対して美炎の八幡力は決して突出したものではない。八幡力の術比べでは紙一重の不利を被っていた。
(弱気になるな。集中するんだ。集中、集中――)
捻じ伏せられていないのは、一重に美炎の天凜故であった。
美炎には確かに欠点としてのムラッ気がある。しかし御前試合の五分間現れなかったとしたならば、最強の刀使であった。
(集中だ! 歯を食いしばれ、凌ぎきれ! 約束をまもるんだ!…可奈美との、約束…!)
(お願い、写シ持って。もう少し。あと少しでいいの…)
一歩も引かない。一ミリも動かない。
「「…ツ」」
両者、ものも言わない。
壮絶な拮抗であった。
両者何も出来ず、なにもさせない。
十字に組んだまま、流れ落ちていくものがある。
夥しい、両者の汗であった。
瀑布の如きそれとともに、ついに長い二分間が過ぎ去っていた。
「それまで!」
五分経過の拍子木と共に、主審、紫が再び告げる。
御前試合第五試合は終った。
延長試合は無い。判定で勝敗は決する。
「はぁ…はぁ…」
「ぜぇ…ぜぇ…」
紫の声が聞こえぬ筈がないのに、両者とも組手を解かない。
解けないのだ。
力を籠めすぎて、両者の腕は痺れてマヒ状態となっていた。
只々、火のような呼気を吐くことしか出来ない。
そのような状態となっても、弘名の写シは飛ばなかった。一度斬られ、かつ二分弱もの間八幡力を使いながら、耐え抜いていた。弘名自身、思わぬ力だった。

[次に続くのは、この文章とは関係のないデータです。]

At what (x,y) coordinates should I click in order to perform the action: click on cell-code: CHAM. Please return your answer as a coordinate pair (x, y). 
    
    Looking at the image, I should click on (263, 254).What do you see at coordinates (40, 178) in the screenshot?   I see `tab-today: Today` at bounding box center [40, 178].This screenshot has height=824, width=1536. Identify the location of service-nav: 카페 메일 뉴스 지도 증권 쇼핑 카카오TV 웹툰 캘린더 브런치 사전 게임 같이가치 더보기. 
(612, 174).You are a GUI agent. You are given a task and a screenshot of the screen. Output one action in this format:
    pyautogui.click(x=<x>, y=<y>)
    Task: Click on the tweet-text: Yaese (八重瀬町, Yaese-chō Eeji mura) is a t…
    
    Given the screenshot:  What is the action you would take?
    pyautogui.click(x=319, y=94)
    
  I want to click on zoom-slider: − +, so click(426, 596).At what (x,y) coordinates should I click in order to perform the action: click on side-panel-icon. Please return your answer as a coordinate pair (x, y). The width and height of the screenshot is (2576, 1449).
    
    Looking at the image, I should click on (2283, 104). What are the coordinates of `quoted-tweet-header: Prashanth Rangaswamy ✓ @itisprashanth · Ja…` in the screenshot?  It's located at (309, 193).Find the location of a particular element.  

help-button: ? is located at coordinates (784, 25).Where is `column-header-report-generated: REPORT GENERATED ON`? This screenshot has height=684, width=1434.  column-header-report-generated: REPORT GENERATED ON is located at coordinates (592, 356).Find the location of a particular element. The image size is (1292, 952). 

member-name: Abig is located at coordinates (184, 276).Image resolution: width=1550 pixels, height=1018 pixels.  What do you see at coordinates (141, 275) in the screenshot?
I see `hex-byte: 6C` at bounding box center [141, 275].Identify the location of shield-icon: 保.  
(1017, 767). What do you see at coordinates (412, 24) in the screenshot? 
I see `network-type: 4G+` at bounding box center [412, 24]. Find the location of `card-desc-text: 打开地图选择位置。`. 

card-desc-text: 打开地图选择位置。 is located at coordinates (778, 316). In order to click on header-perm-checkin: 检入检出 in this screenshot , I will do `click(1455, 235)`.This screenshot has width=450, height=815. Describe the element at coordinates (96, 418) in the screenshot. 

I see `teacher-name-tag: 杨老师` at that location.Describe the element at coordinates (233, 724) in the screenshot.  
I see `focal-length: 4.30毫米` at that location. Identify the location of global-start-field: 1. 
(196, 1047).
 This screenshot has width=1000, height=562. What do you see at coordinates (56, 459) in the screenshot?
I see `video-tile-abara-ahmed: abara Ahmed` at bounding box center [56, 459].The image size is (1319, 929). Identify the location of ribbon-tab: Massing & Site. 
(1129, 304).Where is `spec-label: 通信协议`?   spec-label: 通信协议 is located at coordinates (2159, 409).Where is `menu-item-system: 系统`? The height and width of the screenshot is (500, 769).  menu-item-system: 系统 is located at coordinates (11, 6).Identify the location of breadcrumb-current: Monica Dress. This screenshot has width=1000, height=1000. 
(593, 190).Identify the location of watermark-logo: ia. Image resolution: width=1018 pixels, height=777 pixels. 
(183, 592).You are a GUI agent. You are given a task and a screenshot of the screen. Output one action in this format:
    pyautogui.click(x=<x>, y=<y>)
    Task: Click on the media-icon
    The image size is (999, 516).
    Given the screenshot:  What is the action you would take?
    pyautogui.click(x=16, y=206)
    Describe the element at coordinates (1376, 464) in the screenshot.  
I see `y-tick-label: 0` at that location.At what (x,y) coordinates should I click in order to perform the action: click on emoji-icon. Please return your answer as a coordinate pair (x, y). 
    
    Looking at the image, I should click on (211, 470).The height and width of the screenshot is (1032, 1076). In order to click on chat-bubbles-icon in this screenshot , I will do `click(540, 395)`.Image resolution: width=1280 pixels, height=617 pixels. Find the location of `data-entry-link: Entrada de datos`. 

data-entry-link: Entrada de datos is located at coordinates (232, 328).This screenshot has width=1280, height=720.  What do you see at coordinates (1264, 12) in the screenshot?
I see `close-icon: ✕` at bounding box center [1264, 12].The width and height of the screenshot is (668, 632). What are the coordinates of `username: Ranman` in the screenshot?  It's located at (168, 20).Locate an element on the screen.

一方の美炎も、八幡力で格上の相手と組み合い、純粋な力比べとなりながら二本弱もの間耐え抜いていた。美炎自身、これ程の長時間、八幡力を使ったのは初めての事だった。もしそれが出来なければ清光をもぎ取られ、その場で試合は終っていたろう。
「み、ほのさん、は…」
「…?」
「みほの、さんは…コスパ、わるいで、す…」
それが新田弘名、試合終了後の第一声であった。
「…ご、めんね…弘名のこと、わすれて、た、わけじゃなくて…」
美炎は、弘名に一番告げたかったことで、それに答えた。
主審、紫はそれ以上無言でスタッフを招いた。十字に組み合ったまま、抱擁した恋人たちのように動かない、動けない両者を解きほぐすためであった。
勝敗の判定は紫の中にはあったが、この場で告げることは無かった。判定を求める者も居なかった。
誰の目にも明らかであったからだ。
第五試合の勝者は二人居る、と。
一名の拍手が起こった。
可奈美だった。
多くの刀使達が可奈美に倣った。
敢闘を讃える拍手の中、御前試合第五試合は幕を下ろした。